Yurianto, pada Kamis siang menyebut adanya tambahan satu kasus pasien positif Corona di Riau, dengan demikian kasus positif Corona di provinsi itu bertambah menjadi dua kasus. Sementara Diskes Riau sendiri menyebut dari hasil konfirmasi yang mereka lakukan ke Kementrian Kesehatan (Kemenkes) dihari yang sama, tidak ada penambahan kasus positif Corona di Riau.
Tak jelas apa yang melatari dorongan Diskes Riau menggugat informasi resmi yang diutarakan Yurianto. Padahal, seperti daerah lainnya di Indonesia, otoritas kesehatan di Riau tunduk kepada aturan main yang ditetapkan Kemenkes, dimana otoritas kesehatan daerah menyetor sampel darah pasien suspect Corona ke Laboratorium Kemenkes untuk dicek lebih lanjut. Alur kerja demikian dengan jelas menunjukan wewenang Diskes sebatas menunggu hasil uji lab, bukannya menyimpulkan alih-alih menyanggah. Hingga berita ini diturunkan GATRA belum menerima penjelasan dari Kepala Diskes Riau, Mimi Yuliani Nazir.
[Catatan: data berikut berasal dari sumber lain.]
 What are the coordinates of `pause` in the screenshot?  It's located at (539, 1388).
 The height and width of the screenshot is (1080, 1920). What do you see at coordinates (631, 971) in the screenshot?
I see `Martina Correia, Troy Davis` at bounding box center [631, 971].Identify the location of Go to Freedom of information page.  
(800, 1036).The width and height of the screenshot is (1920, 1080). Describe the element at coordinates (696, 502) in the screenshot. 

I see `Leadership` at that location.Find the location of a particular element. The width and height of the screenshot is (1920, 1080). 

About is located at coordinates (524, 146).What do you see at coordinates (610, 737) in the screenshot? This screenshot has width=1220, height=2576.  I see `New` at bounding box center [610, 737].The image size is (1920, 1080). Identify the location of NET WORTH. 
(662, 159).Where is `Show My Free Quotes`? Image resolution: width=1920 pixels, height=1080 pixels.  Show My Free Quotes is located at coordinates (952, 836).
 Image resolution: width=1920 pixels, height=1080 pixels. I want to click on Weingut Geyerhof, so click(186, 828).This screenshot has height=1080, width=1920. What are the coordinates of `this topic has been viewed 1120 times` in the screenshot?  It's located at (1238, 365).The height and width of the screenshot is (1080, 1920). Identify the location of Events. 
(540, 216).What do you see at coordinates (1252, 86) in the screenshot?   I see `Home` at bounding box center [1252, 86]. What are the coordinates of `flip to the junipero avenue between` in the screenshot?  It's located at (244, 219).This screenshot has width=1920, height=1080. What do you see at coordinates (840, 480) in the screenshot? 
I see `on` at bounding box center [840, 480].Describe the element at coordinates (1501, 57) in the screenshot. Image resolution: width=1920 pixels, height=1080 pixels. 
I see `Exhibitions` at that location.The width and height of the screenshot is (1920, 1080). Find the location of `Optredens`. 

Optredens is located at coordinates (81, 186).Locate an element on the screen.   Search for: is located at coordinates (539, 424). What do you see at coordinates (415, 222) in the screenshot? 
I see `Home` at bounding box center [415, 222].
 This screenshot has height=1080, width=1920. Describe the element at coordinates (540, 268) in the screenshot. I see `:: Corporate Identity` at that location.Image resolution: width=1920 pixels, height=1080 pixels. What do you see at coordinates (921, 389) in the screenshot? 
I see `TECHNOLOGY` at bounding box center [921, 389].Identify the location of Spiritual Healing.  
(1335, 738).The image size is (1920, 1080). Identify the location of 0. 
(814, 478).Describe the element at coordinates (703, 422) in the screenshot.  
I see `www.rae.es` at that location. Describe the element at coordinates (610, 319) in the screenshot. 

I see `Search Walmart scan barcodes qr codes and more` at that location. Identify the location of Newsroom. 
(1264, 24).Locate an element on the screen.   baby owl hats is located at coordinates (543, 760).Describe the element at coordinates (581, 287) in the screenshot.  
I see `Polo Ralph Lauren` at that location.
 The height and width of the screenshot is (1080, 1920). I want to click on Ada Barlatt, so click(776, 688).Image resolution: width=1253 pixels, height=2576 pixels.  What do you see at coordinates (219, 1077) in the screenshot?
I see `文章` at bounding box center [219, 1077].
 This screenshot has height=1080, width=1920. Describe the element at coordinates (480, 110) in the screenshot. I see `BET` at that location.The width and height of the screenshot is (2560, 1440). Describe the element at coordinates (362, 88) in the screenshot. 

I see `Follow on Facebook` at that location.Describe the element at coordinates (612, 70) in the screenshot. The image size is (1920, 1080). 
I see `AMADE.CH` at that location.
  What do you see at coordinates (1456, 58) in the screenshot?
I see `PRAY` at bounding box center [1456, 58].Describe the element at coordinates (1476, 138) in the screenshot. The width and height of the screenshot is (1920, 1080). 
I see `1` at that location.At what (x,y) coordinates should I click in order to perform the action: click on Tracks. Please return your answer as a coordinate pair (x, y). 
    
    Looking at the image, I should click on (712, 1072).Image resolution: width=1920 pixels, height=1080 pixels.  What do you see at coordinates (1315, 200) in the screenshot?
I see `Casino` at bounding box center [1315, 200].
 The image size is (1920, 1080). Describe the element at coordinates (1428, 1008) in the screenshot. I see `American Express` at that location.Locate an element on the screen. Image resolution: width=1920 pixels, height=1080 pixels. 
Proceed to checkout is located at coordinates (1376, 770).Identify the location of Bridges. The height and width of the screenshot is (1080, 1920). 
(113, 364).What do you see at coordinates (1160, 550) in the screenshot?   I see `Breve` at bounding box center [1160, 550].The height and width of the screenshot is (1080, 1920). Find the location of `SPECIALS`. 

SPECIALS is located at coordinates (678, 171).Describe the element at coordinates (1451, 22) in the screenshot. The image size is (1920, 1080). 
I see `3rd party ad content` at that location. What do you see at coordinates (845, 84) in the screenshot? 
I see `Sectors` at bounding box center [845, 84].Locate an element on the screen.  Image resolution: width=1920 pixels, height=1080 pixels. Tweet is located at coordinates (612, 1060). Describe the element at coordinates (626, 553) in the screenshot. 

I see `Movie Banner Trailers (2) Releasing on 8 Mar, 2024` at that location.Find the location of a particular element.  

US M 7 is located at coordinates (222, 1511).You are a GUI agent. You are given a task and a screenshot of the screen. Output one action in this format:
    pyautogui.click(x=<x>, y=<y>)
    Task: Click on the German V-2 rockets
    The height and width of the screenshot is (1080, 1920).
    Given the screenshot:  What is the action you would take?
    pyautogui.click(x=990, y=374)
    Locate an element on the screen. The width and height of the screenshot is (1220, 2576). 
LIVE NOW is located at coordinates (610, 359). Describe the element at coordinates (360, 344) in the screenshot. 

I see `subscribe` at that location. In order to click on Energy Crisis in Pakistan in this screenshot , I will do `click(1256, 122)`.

Secara terpisah, Dosen Ilmu Pemerintahan Universitas Riau, Tito Handoko, kepada Gatra.com menyebut reaksi yang disuguhkan pemerintah daerah (pemda) melalui Diskes Riau merupakan gambaran ketidaksiapan pemda merespon wabah Corona di Riau. Kata Tito, alih-alih mengoreksi info Kemenkes, Diskes Riau secara organisasi sebaiknya mempersiapkan diri menghadapi kecendrungan meningkatnya pasien suspect Corona di Indonesia. Terlebih pada Rabu (18/3), di Riau telah didapati satu kasus suspect Corona, pun begitu provinsi terdekat seperti Sumut dan Kepri, yang juga merawat pasiens suspect Corona.
Bukannya menguras energi mengoreksi info yang disampaikan Jakarta. Tindakan itu hanya menunjukan daerah tidak siap mengatasi Corona, sehingga terkesan panik, sebutnya di Pekanbaru, Kamis (19/3).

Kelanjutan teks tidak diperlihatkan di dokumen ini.